などと、未来完了を使って答えるようにしています。
SOVとSVO
日本語の語順はSOVで文末に動詞を持ってくる「文末決定型」、英語はSVOで、主語の次に動詞、目的語が来る形を取りますね。
文末決定型は別に珍しい現象ではなく、約45%が文末決定型という調査結果もあるくらいです。
お客様とよく日本語の特徴についてお話をしますが、「文末決定型」だということをお話すると、英語圏のお客様は「ドイツ語みたいだ」という答えが返ってきます。
しかし、ドイツ語は100%文末決定ではなく、
Ich bin ein mann.
となり、英語の語順でいうところの
I am a man.
であり、ドイツ語でのBe動詞にあたる「ein」は主語の後に来ますので、日本語のような形ではありません。
ただし、これが完了形になると英語にあたる「have」と過去分詞にあたる語が分離をし、haveと過去分詞の間に目的語を挟んで過去分詞が文末に来るそうです。
Ich habe ihn getroffen. (わたしは彼に会いました)
「habe」が「have」、「getroffen」が過去分詞です。
これがおそらく、多くのお客様が「ドイツ語みたいだ」という所以なのでしょうね。
ちなみに、ドイツ語では数字の数え方に特徴があり、
「五十三」なら「3と50」、「百二十三」なら「100、3と20」という言い方をするそうです。
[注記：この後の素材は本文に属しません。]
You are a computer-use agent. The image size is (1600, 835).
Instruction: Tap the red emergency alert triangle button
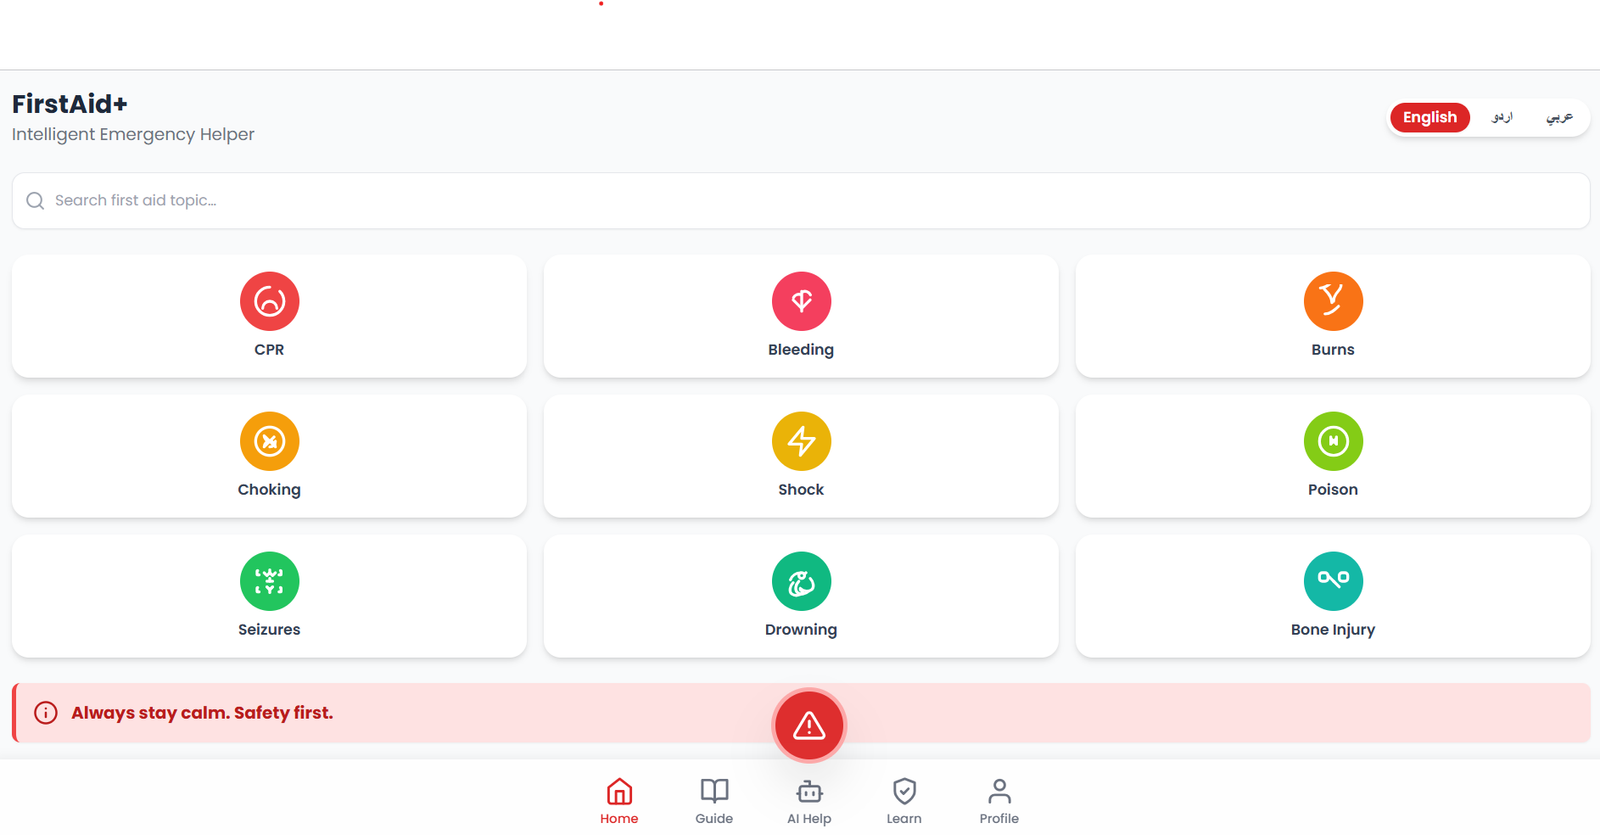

「難しい数え方をしますね」というと、「フランス語の方がもっと複雑だ」とおっしゃるお客様もいました。
オノマトペ
日本語はオノマトペ(擬音語、擬声語、擬態語)が、英語はおろか、他の言語より圧倒的に多いということで、外国人の日本語学習者を悩ませているようです。
オノマトペは日本人の感性でないと理解ができないので、なぜそんな音になるのか理解に苦しむようです。
「川がサラサラ流れる」なんて、まず理解できないですし、「しーん」と、静寂を表すのになぜ音で表すのか、など、日本人でも理由がよく分からない語が多いようです。
また、同じ「ゴロゴロ」でも「ゴロゴロしていないでさっさと用事を済ませなさい」とか「お腹がゴロゴロする」とか「巨大な岩がゴロゴロ転がってきた」とか「そんなやつ、ここにはゴロゴロいるよ」など、文脈によってまったく違う意味になる語もあるので、かなり厄介ですね。